Bu kitap, sizi bir medeniyetin yıkılış hikayesine bambaşka bir perspektiften bakmaya ve oradan da bugünü anlamaya bir davettir. Bu perspektif, karşılıklardan fazla soruları önemseyen bir bakış açısıyla hazırlandı.
Bilginin kıymetsizleştiği, kelamın değersizleştiği ve her şeyin çok süratli tüketildiği günümüz dünyasında, soruları yanıtlandırmak yerine, gerçek soruları sormayı sağlayabilecek bilgileri aramaya çalışmak beklenen bir şey olmayabilir lakin hayati bir gereksinimdir.
DEVLET AKLI KAVRAMI
Kitap, Osmanlı İmparatorluğu’nun çöküşünden itibaren Türkiye’nin siyasi ve toplumsal fikir tarihinde daima gündeme gelen, hem devletin hem de toplumsal yapıların art planındaki temel dinamikleri anlamaya çalışan bir bakış açısıyla Devlet Aklı kavramını mercek altına alıyor.
Koray Demir, devlet aklının tarihi süreçte nasıl bir “vatanseverlik turnusolu” olarak kullanıldığını, toplumsal bütünlüğü tehdit ettiği tez edilen ögeleri bastırmak için ne derece pragmatik bir araç haline getirildiğini derinlemesine tahlil ediyor.
Devlet Aklı’nın, birden fazla vakit gerçekte halkın ve devletin güzelliğini amaçlamaktan çok iktidar sahiplerinin güçlerini muhafaza refleksinden beslendiğini belirtiyor.

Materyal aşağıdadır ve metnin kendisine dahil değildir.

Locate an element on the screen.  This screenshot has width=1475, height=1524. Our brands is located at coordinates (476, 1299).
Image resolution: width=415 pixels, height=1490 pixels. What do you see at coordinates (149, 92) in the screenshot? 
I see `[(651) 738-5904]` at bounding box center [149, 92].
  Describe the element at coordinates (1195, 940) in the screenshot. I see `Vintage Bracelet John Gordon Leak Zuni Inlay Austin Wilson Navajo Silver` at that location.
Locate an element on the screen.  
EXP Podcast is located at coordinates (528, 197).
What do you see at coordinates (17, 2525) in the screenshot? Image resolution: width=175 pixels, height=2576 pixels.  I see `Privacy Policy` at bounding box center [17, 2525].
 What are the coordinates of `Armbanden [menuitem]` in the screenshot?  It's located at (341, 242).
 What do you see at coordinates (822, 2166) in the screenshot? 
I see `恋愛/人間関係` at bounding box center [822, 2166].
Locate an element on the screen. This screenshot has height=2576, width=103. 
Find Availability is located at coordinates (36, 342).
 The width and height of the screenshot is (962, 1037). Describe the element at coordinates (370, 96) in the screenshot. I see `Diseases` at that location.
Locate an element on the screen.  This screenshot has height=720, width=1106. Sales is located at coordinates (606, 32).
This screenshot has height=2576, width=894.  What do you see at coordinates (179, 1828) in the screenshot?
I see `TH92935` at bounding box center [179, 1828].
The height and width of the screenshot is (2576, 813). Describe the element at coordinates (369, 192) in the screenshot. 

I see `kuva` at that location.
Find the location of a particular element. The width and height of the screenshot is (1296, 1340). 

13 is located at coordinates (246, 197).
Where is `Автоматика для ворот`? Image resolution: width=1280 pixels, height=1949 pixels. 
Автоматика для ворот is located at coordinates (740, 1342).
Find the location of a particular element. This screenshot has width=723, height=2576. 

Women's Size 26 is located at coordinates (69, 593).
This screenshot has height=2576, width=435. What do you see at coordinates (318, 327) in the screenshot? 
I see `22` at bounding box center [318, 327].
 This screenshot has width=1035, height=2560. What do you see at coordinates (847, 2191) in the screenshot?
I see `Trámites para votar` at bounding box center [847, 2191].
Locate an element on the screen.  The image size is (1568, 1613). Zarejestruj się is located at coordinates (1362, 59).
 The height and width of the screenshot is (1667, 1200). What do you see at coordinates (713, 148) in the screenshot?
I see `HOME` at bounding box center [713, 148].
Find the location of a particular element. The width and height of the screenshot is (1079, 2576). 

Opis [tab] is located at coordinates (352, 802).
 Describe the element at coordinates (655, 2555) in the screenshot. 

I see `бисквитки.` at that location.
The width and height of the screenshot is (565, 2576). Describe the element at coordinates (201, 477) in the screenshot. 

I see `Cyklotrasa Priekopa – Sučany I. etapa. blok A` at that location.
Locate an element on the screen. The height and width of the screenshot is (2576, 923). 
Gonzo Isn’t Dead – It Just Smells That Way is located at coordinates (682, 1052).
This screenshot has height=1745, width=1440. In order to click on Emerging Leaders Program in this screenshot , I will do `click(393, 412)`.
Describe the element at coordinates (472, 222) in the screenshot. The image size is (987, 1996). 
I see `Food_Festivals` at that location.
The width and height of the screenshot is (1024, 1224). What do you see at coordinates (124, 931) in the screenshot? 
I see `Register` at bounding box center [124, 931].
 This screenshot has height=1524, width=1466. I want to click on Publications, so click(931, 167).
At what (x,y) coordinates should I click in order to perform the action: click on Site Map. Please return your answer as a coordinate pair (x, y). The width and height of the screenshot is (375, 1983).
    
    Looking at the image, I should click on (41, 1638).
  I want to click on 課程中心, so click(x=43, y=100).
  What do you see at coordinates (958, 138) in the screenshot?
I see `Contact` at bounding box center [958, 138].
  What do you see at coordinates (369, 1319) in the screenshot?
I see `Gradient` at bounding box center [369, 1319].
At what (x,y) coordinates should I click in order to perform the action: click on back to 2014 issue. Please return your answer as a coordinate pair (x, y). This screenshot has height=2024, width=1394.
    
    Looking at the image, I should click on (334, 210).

GÜÇ ODAKLARININ ENDİŞELERİ
Demir’e nazaran Devlet Aklı olarak isimlendirilen bu kavram, daha çok güç odaklarının kendi telaşları ve endişelerine karşı geliştirdikleri bir savunma düzeneği olarak karşımıza çıkmakta. Kitap, Devlet Aklının yasal sonların ötesinde bir hareket kabiliyeti ile iktidarı elinde tutanların eliyle daima bir beka argümanı olarak nasıl yasallaştırıldığını tartışıyor.
BEKA SORUNU…
Bir işin yanlışsız, adil, legal, tüzel olarak yapılmasını istemek ile toplumsal bütünlüğü bozmak ortasında bir ikileme sokulan ulusal ve yerli insan, her seferinde toplumsal bütünlüğü bozma ithamından uzak durmayı seçmiştir. Fikrin tebliğcileri bu fikirlerinin yanına çabucak beka sözünü ekleyip yönetici erkten kuşku duyulmasının önüne geçmek istemektedirler.